Two lines in the data below mark the range: the one with "Task: Sort results by Length column header" and the one with "The height and". Return both, along with every line between them, exactly.

**Task input**.
----------------
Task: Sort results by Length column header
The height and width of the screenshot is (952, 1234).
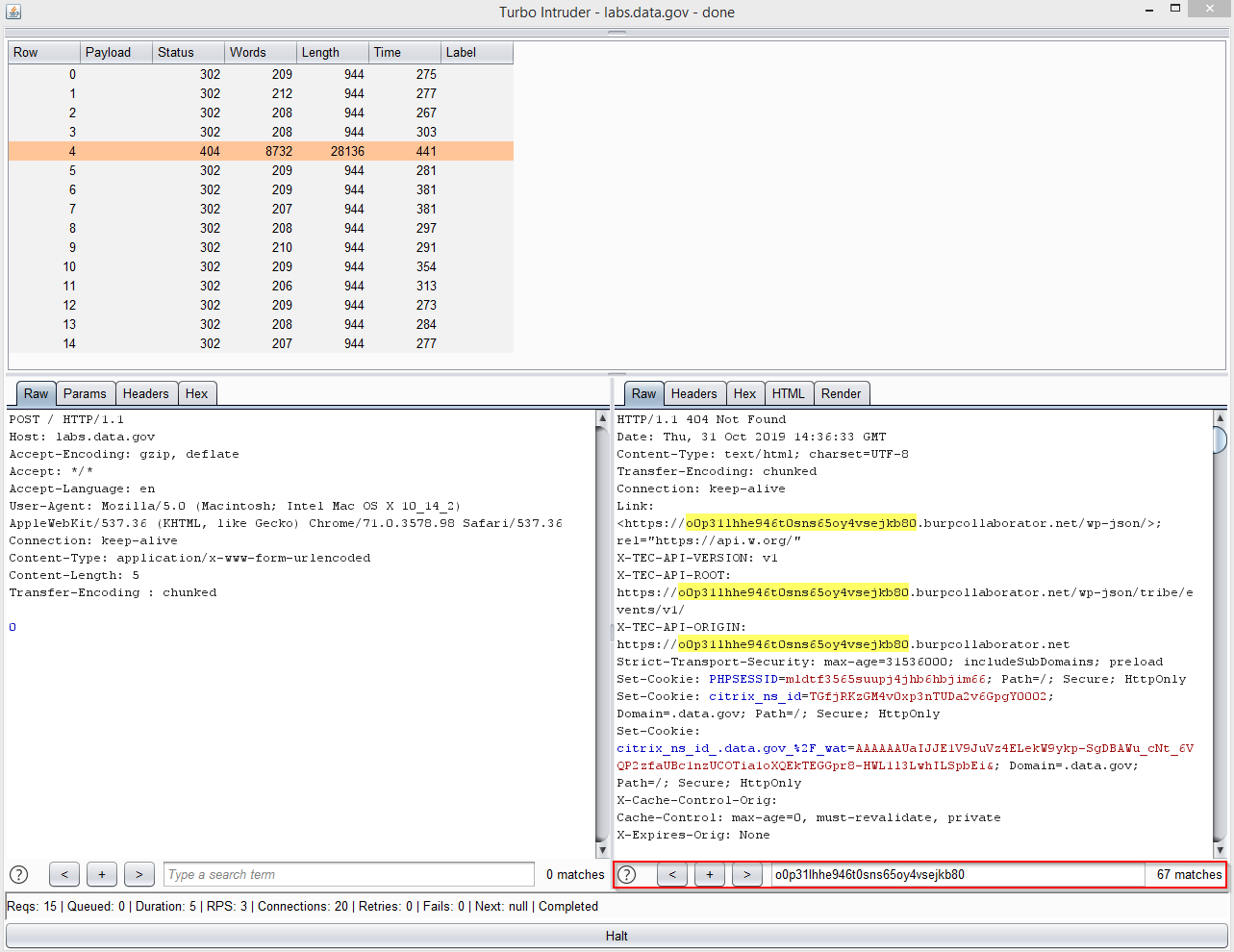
----------------
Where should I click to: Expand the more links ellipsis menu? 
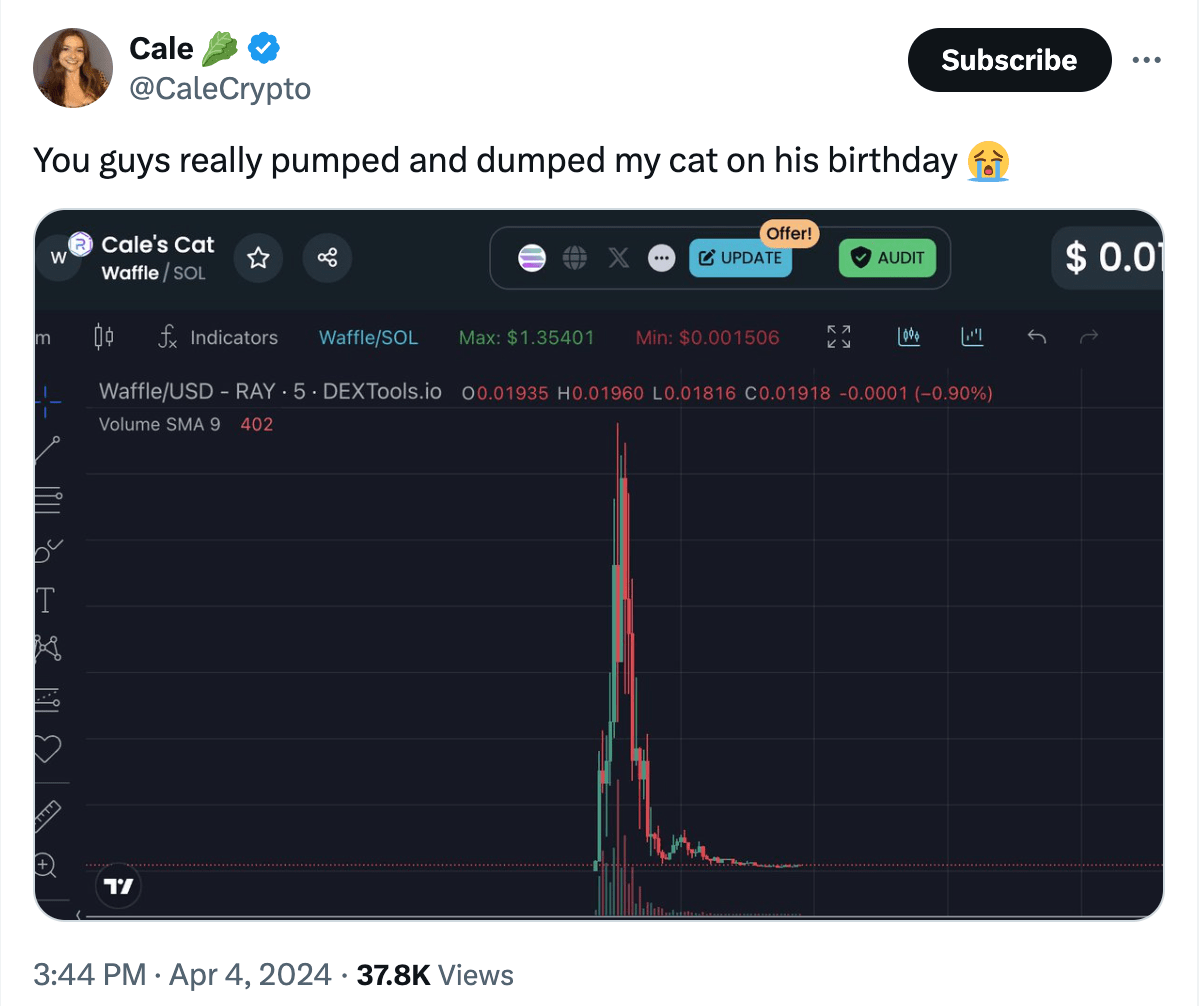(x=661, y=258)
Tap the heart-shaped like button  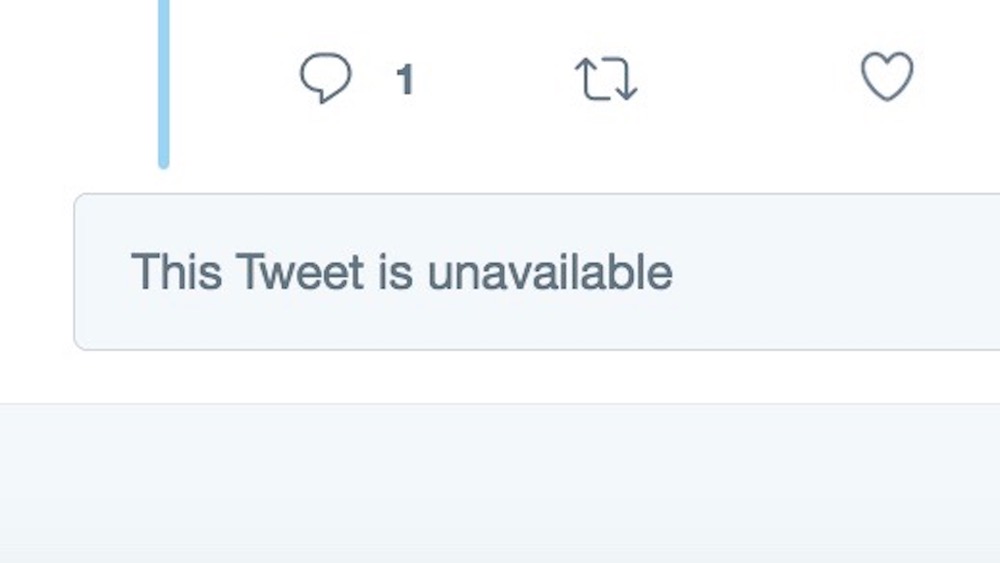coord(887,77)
----------------
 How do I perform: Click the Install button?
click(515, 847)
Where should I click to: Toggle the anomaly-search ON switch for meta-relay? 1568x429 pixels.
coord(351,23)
----------------
**Output of the exercise**.
Task: Sort results by Length column header
The height and width of the screenshot is (952, 1234).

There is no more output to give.